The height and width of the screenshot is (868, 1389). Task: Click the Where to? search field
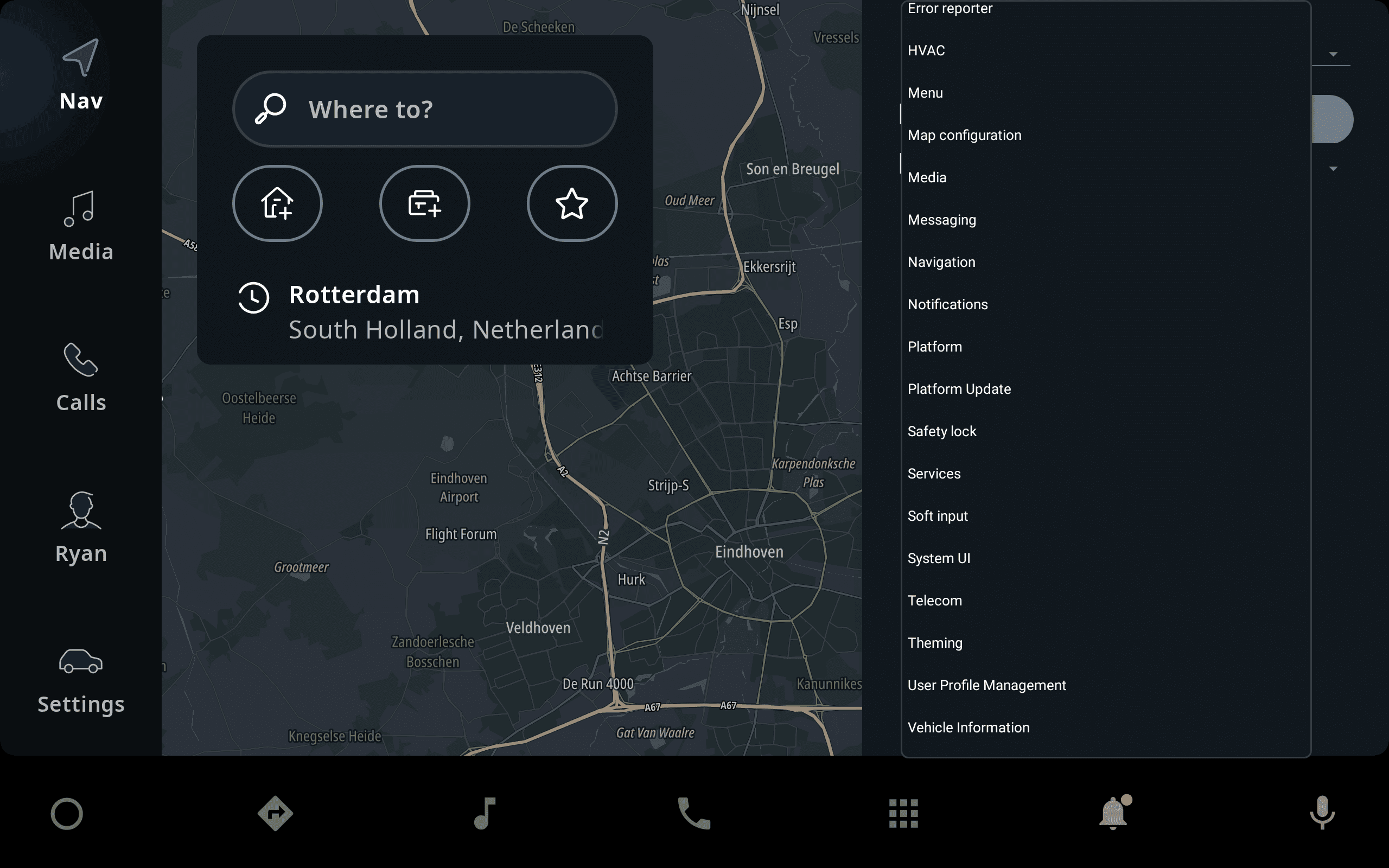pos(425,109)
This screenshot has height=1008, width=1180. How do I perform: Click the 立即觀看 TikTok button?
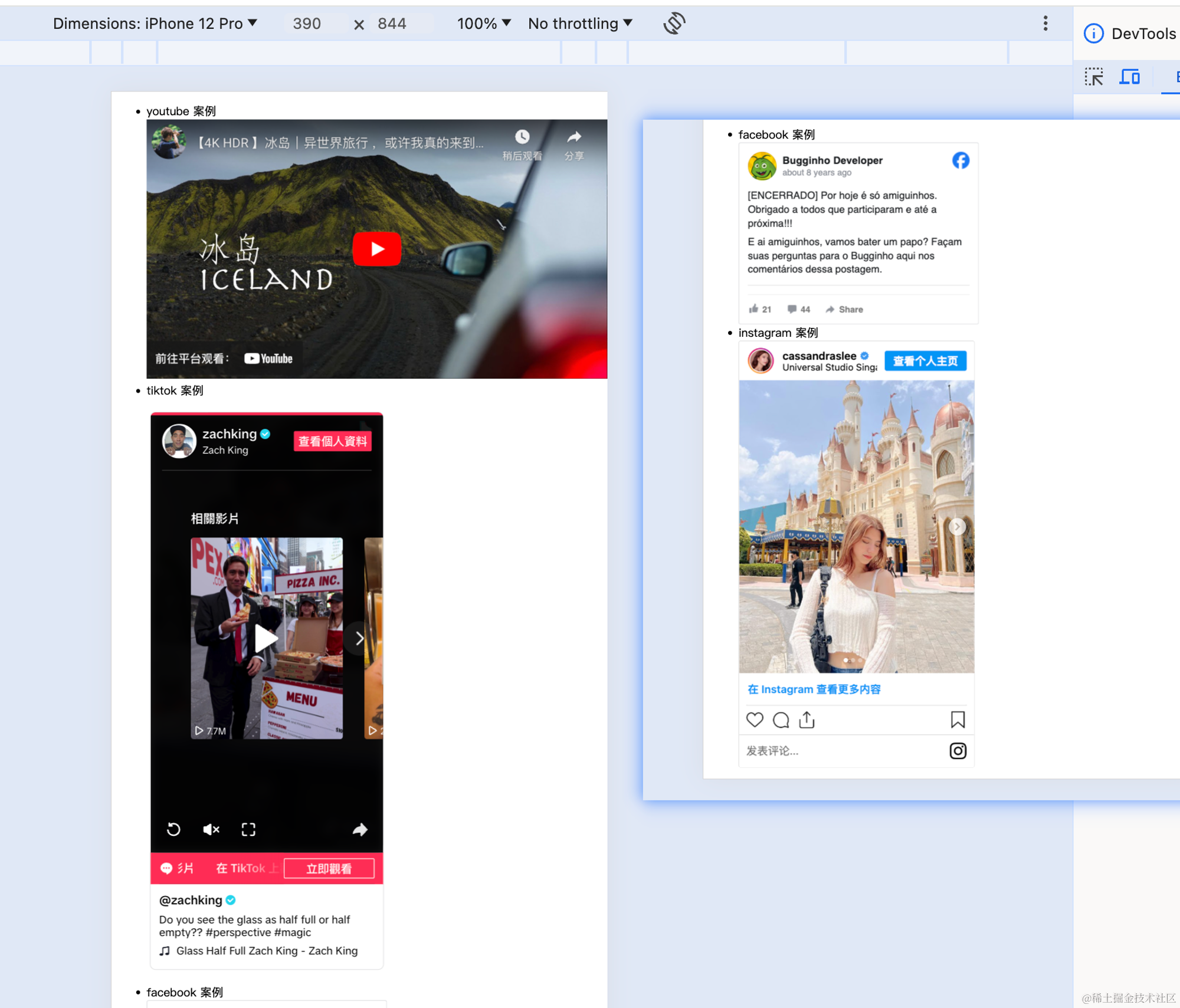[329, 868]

==================================================

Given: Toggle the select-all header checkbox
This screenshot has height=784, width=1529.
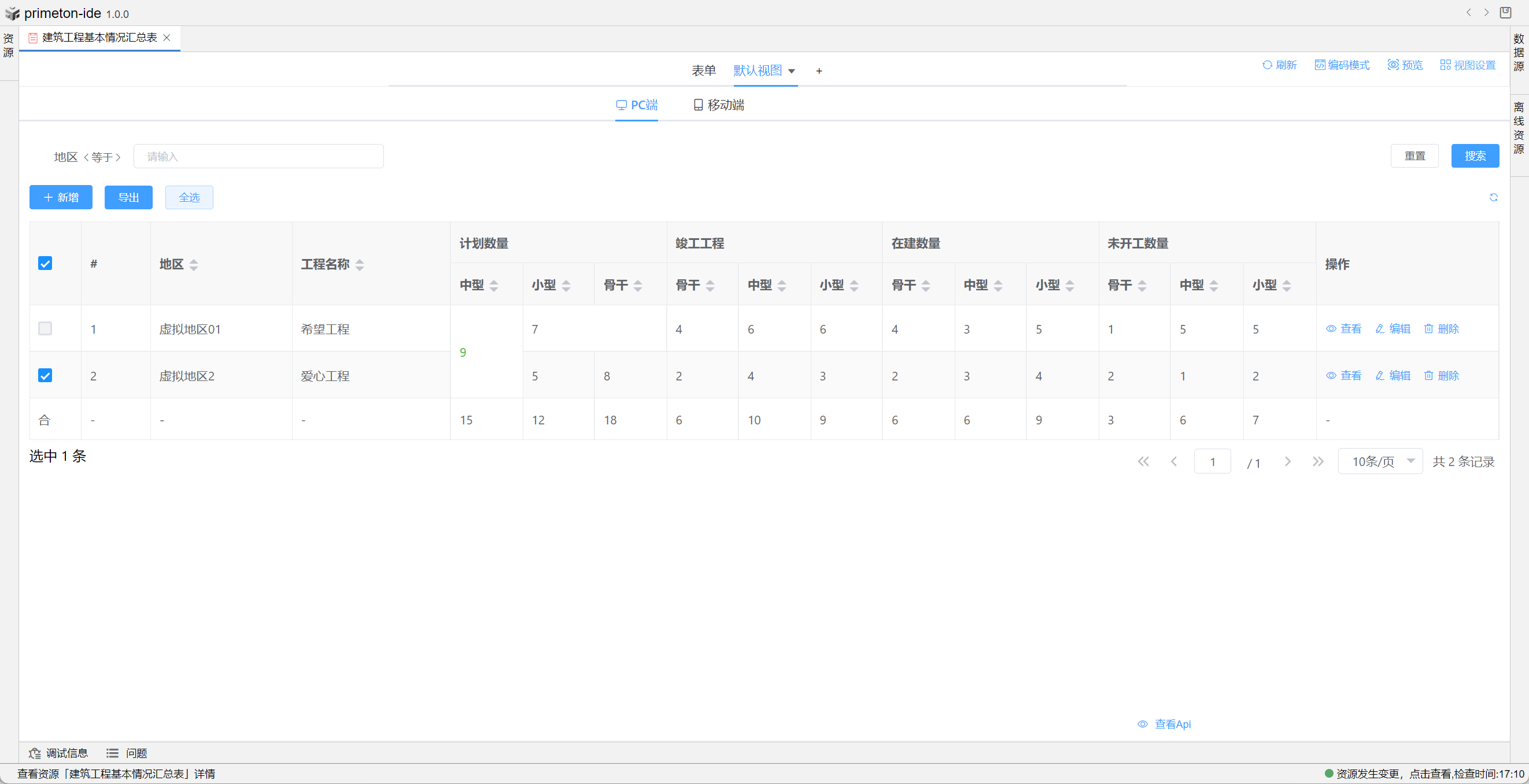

==================================================

The problem: When the line with "Given: Toggle the select-all header checkbox" is reached in the data above, begin copying, and stop after the line with "This screenshot has height=784, width=1529."; copy each line exactly, both ends included.

Your response:
Given: Toggle the select-all header checkbox
This screenshot has height=784, width=1529.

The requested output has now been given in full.